### [TASK DIRECTIONS]
An exact transcription is needed, starting at the line containing "Screen dimensions: 191x146" and running through the last line of the records, with every picture left out.

::::::::::

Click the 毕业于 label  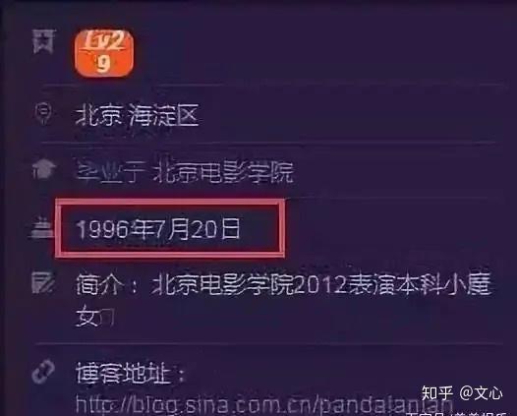(109, 171)
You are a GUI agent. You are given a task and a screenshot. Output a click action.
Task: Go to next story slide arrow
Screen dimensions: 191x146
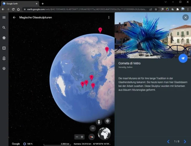tap(185, 141)
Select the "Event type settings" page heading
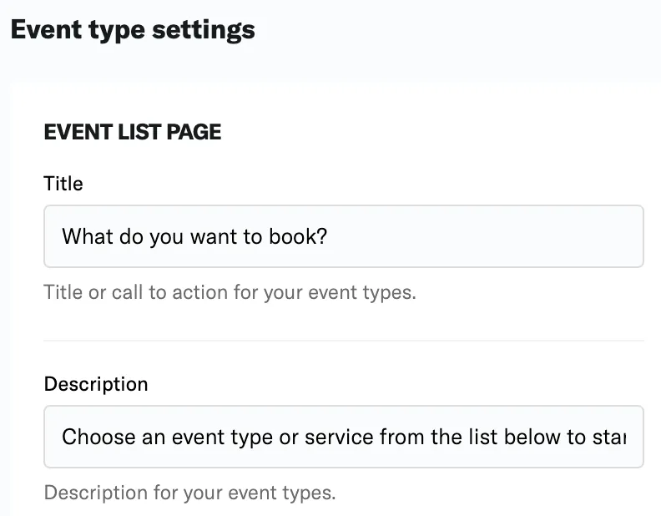Screen dimensions: 661x516 [x=133, y=30]
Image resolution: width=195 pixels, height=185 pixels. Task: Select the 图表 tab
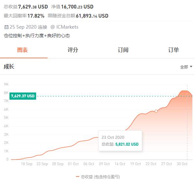[23, 50]
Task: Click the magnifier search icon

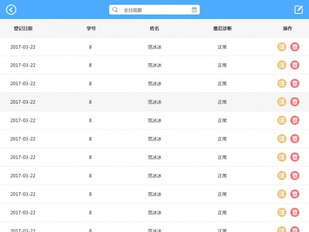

::::::::::

### [ANSWER TO THIS EXERCISE]
Screen dimensions: 191x146
tap(185, 141)
Select the "Event type settings" page heading
Screen dimensions: 661x516 [x=133, y=30]
Image resolution: width=195 pixels, height=185 pixels. Task: Select the 图表 tab
[23, 50]
Task: Click the magnifier search icon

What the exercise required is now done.